With this in mind, the 2017 Cleanroom Technology Conference on 12–13 September at the National Conference Centre, in Birmingham, aimed to inform those building, designing, suppling or working in cleanrooms about the latest regulations, standards and trends.
Pharmaceutical and medical device producers are among the most heavily regulated, working under current Good Manufacturing Practice (cGMP) or legislation such as the EU Medical Device Directive. Recent discoveries have led to new biological, cell and gene therapies and the development of new aseptic technologies to ensure that microbiological particulate and pyrogen contamination is minimised in such products. How the ISO standards and GMP guides have changed to accommodate new technologies was the topic of the first morning.
Annex 1
Gordon Farquharson, Chair BSI LBI/030; Chair CEN TC243; and UK Head of Delegation to ISO TC209, reviewed the proposed changes to Annex 1 (Manufacture of Sterile Medicinal Products) and its relationship with BS/EN/ISO 14644-1 & 2: 2015.
Annex 1 (2008) is currently going through a major revision process under a joint EMA and PIC/S project. It has taken longer than anticipated but publication is now expected in early 2018. Farquharson said the revisions should provide some ISO 14644-1:2015 alignment and include several changes to cleanroom environmental monitoring (EM) procedures as well as updates to many aspects of aseptic processing.

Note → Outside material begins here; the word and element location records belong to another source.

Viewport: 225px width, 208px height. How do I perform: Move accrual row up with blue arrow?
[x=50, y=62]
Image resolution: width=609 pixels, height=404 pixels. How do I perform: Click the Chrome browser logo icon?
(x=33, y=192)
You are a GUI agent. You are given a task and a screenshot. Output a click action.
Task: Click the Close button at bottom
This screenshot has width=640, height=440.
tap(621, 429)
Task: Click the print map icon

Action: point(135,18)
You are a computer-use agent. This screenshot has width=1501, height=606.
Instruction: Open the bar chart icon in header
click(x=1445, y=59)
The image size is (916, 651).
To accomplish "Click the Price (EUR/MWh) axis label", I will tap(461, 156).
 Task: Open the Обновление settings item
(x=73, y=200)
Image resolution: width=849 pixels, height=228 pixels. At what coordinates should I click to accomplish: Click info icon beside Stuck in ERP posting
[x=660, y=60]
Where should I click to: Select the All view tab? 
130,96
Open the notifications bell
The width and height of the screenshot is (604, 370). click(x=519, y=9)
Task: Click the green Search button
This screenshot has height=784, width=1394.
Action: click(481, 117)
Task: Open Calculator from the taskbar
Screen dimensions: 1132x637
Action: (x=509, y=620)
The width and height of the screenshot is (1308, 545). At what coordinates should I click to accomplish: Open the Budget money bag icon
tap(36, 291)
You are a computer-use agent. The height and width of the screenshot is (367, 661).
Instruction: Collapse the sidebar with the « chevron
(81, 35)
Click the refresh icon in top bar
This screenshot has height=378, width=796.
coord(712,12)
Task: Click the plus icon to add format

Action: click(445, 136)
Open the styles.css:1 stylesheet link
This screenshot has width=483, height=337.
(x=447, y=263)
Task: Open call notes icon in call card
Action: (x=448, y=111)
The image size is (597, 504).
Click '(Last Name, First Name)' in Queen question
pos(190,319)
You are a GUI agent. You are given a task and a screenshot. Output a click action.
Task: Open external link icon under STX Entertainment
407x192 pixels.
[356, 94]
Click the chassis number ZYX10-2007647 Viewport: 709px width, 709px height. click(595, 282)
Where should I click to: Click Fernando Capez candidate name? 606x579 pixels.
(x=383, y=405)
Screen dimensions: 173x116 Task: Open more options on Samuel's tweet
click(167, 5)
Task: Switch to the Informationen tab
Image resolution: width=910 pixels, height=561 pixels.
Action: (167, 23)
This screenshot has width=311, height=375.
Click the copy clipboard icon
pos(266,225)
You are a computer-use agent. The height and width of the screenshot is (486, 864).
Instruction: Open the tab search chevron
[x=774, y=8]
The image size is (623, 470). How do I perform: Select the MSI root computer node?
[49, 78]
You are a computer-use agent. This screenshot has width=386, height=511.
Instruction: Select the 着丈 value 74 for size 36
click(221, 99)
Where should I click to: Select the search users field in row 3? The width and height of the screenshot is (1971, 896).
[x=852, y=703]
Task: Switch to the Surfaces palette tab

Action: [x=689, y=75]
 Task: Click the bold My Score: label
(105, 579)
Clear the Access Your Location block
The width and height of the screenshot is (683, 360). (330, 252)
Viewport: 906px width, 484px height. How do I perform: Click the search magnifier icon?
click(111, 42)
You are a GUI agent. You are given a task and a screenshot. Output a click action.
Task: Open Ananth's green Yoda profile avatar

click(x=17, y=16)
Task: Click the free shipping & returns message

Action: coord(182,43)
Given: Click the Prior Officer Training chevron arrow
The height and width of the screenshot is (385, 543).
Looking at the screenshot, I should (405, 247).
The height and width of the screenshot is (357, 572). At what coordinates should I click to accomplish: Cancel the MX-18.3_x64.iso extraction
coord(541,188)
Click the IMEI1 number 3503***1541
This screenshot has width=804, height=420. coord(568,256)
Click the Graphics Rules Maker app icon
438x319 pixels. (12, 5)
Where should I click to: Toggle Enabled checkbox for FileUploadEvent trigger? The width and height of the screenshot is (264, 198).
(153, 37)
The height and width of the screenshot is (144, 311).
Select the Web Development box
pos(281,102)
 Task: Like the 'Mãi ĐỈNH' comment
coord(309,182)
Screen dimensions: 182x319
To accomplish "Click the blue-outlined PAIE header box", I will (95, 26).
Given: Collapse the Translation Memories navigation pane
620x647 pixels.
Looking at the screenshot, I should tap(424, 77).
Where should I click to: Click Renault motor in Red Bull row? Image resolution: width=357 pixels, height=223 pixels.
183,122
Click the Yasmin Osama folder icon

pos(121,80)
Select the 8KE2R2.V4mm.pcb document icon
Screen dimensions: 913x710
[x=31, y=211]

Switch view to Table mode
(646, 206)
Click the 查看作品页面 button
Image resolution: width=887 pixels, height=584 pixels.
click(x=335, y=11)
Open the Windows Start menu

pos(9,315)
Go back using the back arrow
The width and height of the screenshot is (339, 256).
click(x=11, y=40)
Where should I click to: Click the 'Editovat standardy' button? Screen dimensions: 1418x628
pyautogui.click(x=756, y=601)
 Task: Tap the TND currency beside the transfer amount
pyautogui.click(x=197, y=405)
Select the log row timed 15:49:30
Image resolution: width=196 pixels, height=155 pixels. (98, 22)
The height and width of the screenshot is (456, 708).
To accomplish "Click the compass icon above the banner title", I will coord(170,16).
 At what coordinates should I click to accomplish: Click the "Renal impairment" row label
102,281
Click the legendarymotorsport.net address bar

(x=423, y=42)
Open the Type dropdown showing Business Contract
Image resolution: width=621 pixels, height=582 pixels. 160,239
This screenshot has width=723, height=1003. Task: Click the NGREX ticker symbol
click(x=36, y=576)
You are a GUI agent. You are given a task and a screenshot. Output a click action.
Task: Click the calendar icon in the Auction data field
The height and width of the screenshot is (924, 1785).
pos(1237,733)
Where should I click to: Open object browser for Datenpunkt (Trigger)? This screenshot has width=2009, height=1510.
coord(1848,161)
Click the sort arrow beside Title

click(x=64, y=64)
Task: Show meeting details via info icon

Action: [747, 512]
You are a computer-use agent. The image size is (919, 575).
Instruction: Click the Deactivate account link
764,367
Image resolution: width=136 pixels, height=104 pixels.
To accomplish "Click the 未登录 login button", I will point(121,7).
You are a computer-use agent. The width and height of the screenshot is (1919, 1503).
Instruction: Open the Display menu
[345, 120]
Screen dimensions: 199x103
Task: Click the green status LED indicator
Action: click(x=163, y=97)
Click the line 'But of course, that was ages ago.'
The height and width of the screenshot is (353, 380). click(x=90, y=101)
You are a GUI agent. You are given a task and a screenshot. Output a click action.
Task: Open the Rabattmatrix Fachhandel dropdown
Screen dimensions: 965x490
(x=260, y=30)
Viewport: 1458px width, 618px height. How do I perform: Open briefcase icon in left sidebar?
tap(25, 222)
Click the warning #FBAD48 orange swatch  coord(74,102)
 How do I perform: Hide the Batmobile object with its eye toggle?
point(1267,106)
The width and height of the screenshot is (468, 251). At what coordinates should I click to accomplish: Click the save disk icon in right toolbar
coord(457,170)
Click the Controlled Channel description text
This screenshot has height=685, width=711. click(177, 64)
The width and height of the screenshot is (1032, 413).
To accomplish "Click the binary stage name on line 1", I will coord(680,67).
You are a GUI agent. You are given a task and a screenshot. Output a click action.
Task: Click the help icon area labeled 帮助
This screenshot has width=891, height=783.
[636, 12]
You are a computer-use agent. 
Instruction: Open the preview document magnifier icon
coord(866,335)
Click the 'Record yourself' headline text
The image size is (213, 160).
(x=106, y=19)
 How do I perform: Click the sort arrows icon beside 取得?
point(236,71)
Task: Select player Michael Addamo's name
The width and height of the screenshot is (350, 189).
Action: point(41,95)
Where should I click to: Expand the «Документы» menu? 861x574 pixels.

There will also be new GMP guidance on non-distillation water for injection (WFI) systems.
In terms of air cleanliness, Farquharson focussed on potential changes to particle limits for cleanroom classification, the impact this would have on the number of sample locations tested and the implementation of risk-based thinking. He said the revised Annex 1 will possibly have two tables — one for monitoring and one for classification. The latest version of Annex 1 will continue to avoid prescriptive air changes per hour. Instead, it will emphasise the much more comprehensive requirements that we have enough air of adequate quality to ensure room cleanliness levels; whilst providing the required temperature and relative humidity levels for personnel and product/process; pressurisation; make-up air requirement; and most importantly, effective ventilation/recovery time by means of effective distribution.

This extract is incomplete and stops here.